Aku lulus dengan gelar di bidang desain grafis dari Tyler School of Art di Temple University, di kota Philadelphia. Aku bisa bekerja di perusahaan dan mempunyai uang sendiri dari hasil bekerja. Aku mengerti betul bagaimana susahnya cari uang, harus pontang panting dan jatuh berkali-kali untuk meraih semua yang aku inginkan. Mencapai kesuksesanku yang sekarang adalah dedikasi tertinggi yang sudah kuberikan untuk diri sendiri. Dan sekarang saat uang sudah kumiliki, aku kembali terpuruk dalam kubang kesedihan. Hanya karena seorang lelaki. Brengsek!

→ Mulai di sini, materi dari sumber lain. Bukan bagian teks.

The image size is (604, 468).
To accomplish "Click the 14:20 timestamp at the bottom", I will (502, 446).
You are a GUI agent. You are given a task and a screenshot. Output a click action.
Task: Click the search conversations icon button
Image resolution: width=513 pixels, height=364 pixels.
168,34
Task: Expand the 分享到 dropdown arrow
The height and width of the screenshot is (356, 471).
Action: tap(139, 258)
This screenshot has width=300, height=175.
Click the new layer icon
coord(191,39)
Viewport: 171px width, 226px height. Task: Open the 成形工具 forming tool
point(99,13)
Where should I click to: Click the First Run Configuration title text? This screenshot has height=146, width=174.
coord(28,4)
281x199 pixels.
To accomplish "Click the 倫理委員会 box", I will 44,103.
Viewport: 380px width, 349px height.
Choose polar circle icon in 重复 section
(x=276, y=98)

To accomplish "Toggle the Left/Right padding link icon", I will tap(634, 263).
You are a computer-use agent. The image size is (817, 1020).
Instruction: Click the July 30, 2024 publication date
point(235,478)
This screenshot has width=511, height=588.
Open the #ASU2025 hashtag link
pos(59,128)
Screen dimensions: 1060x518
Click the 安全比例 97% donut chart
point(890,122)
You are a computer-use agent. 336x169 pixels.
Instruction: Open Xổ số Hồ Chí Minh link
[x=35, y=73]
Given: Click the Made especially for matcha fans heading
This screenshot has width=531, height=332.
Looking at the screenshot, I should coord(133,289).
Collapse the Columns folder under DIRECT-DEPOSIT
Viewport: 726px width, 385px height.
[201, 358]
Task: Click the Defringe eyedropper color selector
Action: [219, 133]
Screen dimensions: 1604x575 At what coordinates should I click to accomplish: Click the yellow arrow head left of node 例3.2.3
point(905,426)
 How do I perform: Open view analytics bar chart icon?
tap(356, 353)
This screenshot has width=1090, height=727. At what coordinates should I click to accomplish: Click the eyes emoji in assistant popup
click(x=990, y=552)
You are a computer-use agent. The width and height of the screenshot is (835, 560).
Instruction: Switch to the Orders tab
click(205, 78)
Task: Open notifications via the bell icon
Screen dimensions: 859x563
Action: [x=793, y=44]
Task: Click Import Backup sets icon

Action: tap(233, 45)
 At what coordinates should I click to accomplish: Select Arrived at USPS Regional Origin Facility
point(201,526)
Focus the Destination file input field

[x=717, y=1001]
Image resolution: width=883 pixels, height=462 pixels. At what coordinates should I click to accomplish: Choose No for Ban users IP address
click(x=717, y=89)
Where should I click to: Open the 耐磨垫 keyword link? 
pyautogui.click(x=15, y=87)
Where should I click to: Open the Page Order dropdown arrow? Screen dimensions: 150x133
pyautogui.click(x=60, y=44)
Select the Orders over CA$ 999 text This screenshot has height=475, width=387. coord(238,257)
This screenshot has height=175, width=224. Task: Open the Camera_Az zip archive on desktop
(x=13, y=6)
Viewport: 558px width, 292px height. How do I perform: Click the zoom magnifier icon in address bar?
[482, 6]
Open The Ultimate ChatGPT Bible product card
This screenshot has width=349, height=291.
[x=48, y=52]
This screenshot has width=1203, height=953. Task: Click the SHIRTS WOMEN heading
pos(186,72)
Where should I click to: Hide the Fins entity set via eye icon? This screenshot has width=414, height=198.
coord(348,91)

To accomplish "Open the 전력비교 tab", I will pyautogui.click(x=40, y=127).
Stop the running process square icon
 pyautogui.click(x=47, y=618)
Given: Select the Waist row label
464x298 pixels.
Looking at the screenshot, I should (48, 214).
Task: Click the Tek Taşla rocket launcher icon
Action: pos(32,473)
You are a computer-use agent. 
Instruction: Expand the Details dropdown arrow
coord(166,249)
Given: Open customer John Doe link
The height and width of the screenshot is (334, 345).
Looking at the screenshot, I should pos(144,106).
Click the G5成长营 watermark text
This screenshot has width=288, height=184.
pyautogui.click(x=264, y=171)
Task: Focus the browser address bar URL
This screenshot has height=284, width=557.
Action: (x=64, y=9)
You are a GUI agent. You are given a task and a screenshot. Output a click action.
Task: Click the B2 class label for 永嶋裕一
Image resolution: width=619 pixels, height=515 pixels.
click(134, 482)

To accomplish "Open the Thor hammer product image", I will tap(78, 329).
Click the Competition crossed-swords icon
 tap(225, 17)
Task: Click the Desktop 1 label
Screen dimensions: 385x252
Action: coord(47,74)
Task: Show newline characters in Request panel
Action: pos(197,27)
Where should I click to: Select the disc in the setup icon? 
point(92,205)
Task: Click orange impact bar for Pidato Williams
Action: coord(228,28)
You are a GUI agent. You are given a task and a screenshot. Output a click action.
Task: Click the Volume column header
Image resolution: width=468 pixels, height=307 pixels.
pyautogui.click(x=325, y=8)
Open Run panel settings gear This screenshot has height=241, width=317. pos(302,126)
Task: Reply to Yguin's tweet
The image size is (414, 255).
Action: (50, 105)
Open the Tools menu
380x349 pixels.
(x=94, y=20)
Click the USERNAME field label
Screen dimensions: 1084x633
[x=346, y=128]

Masih terngiang di telingaku, kata-kata manisnya yang membuai saat melamarku. Terlalu manis untuk dilupakan dan terlalu pedih untuk dikenang lagi. Mataku dibuat buta olehnya, hingga tak mampu melihat kenyataan-kenyataan yang begitu nyata di hadapanku. Gosip-gosip tentangnya dengan Bosku tak kuhiraukan, terkesan malah tidak mau tahu dengan semua itu. Tetap percaya bahwa dia adalah lelaki yang baik, terlebih karena dia sudah melamarku.